Parecía que llegaba la reacción del serbio cuando, colérico, dejó sordo al personal de la Rod Laver Arena al recuperar el break, un grito de liberación y desafiante como pocos, un aviso a navegantes. Ahí estaba el depredador, muy vivo después de la tormenta, de nuevo enchufado con puños y buenos golpes, pero él mismo se perdió por el camino cuando, en el juego posterior, fue amonestado dos veces por consumir más tiempo del reglamentario entre el final de un punto y el inicio de otro, obligado a sacar con segundo saque. «Te has hecho famoso, bien hecho», le soltó Djokovic con toda la ironía al juez de silla mientras le daba golpes en el pie, algo que no se puede hacer.

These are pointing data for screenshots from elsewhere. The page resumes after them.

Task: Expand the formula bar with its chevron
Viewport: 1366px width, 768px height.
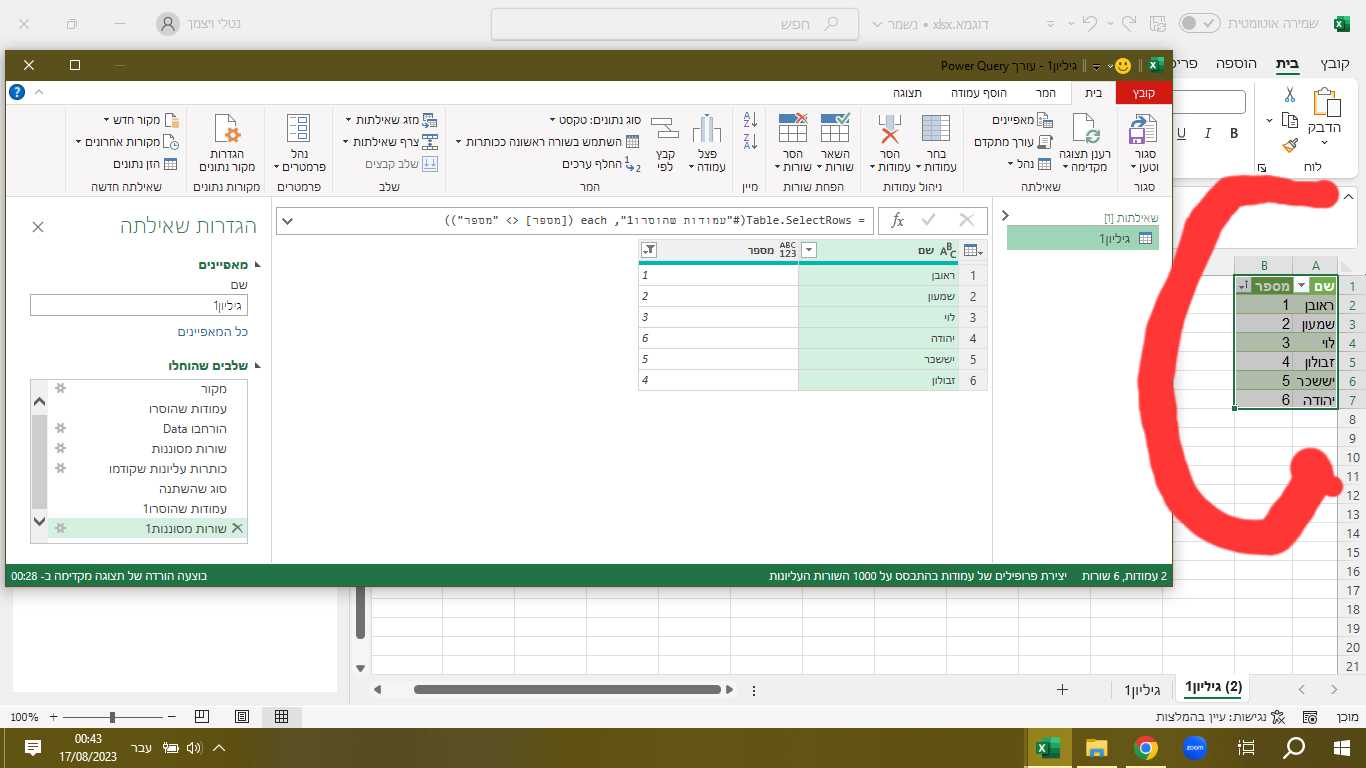Action: coord(288,220)
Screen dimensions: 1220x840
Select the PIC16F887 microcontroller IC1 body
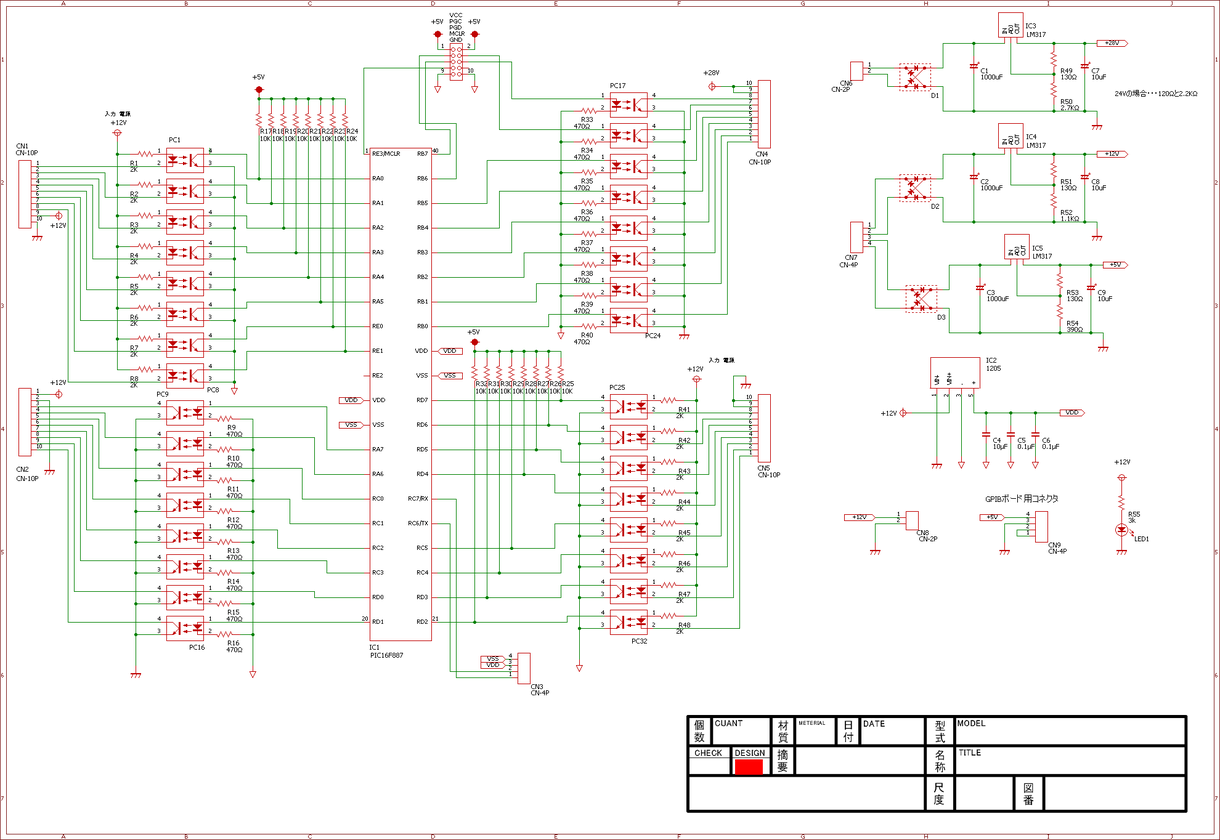400,393
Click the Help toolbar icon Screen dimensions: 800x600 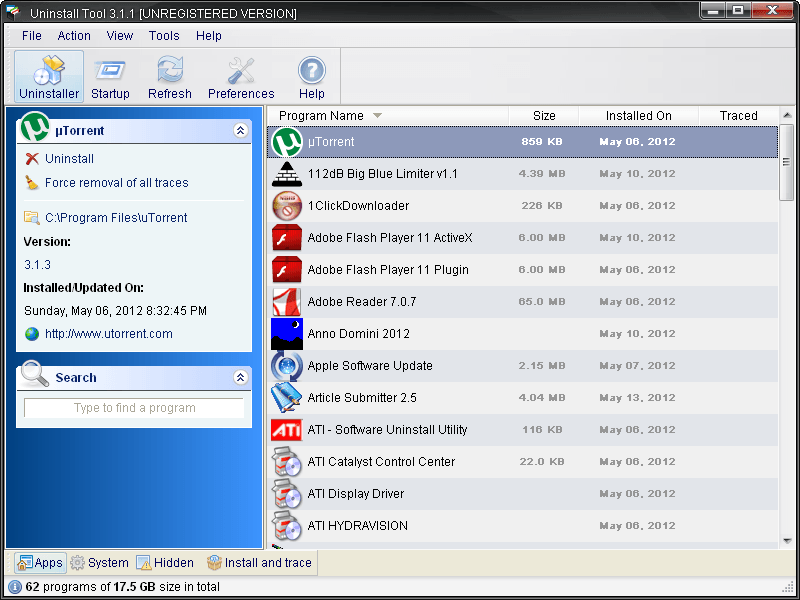(311, 75)
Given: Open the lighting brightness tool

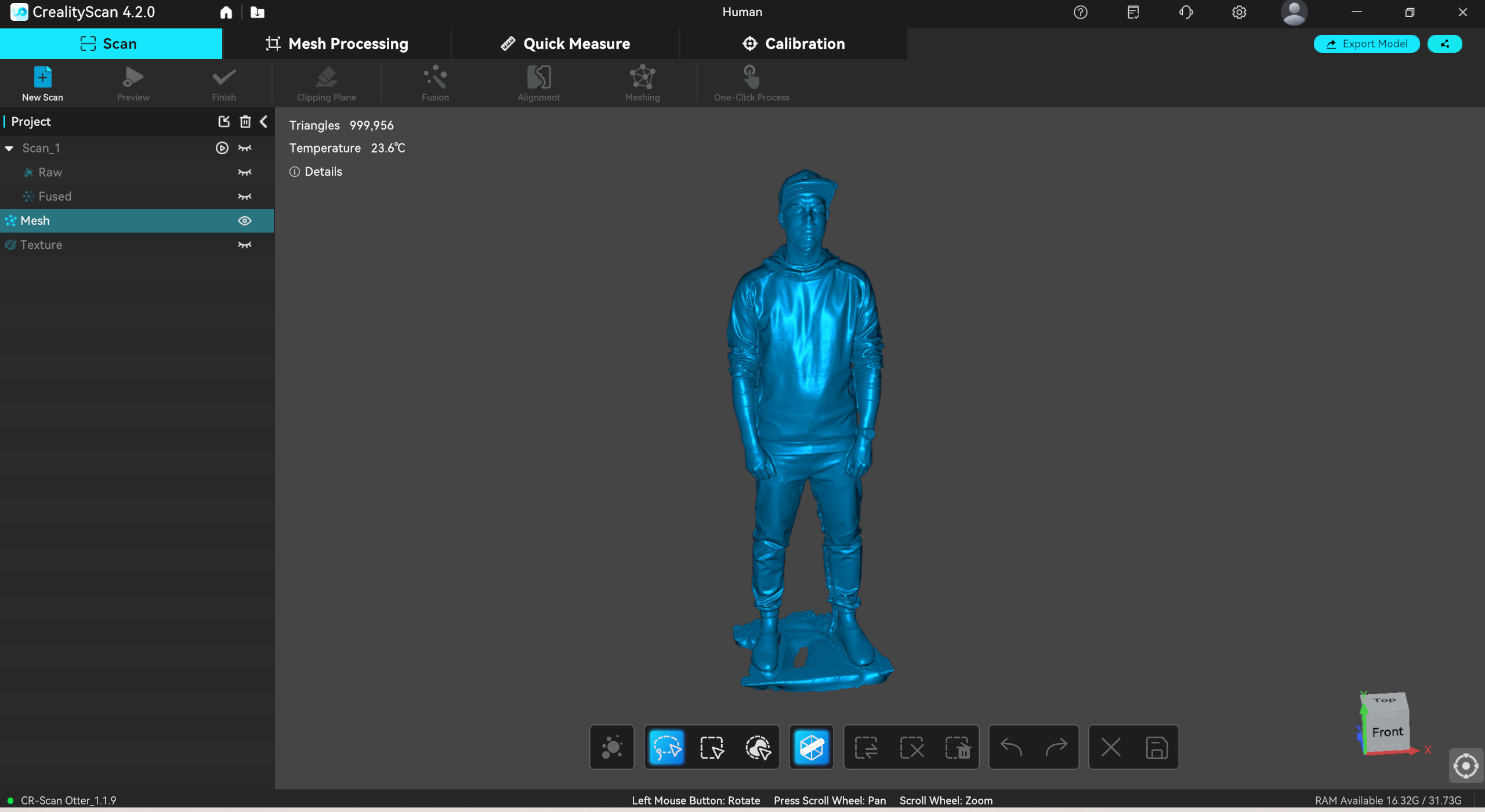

Thiem, de todos modos, había hecho méritos más que suficientes como para apuntarse ese segundo set, muy acertado con los golpes paralelos y escapando de la trampa que le tendía su rival, quien abusó de los tiros al revés. Había dado un giro total el partido y Djokovic, por entonces, jugaba únicamente contra sus propios miedos, tan ofuscado que ejecutaba saques a velocidades ridículas. Simplemente, estaba fuera de la pelea y pareció renunciar cuando entregó dos servicios de manera consecutivo en el inicio de ese tercer capítulo. El campeón estaba más apurado que nunca.

Desde el desenlace de esa segunda manga hasta el 4-0 de la segunda, el serbio había perdido seis juegos consecutivos y, lo peor de todo, no daba indicios como para pensar en una reacción. Había implosionado, las piernas le andaban a ritmo de tortuga y sus impactos eran inofensivos. Al caer por 6-2 sin apenas ofrecer resistencia, se fue al vestuario en busca de un milagro. Necesitaba aire, necesitaba algo en lo que creer.

Subió el nivel en el cuarto set, imperativo el despertar de Djokovic para no irse antes de lo esperado. Por fin hubo un soplo de orgullo desde Belgrado cuando parecía del todo impensable que regresara a una final de la que pareció haber dimitido mucho antes. Forzó el quinto set, una prueba más de que siempre vuelve, y ahí dio un zarpazo nada más que noqueó a Thiem. El aspirante, tan cerca que lo tuvo, perdía la oportunidad de su vida.

El epílogo descubrió al Djokovic de toda vida, un devorador legendario al que Australia sienta de maravilla. Cuenta ya 17 grandes y se cuela en esa batalla encarnizada por tener más majors que nadie, un pedazo irrepetible de la historia del tenis. Djokovic siempre tendrá a Melbourne en su corazón, mientras que Thiem tendrá esta final en su cabeza durante un largo periodo de tiempo.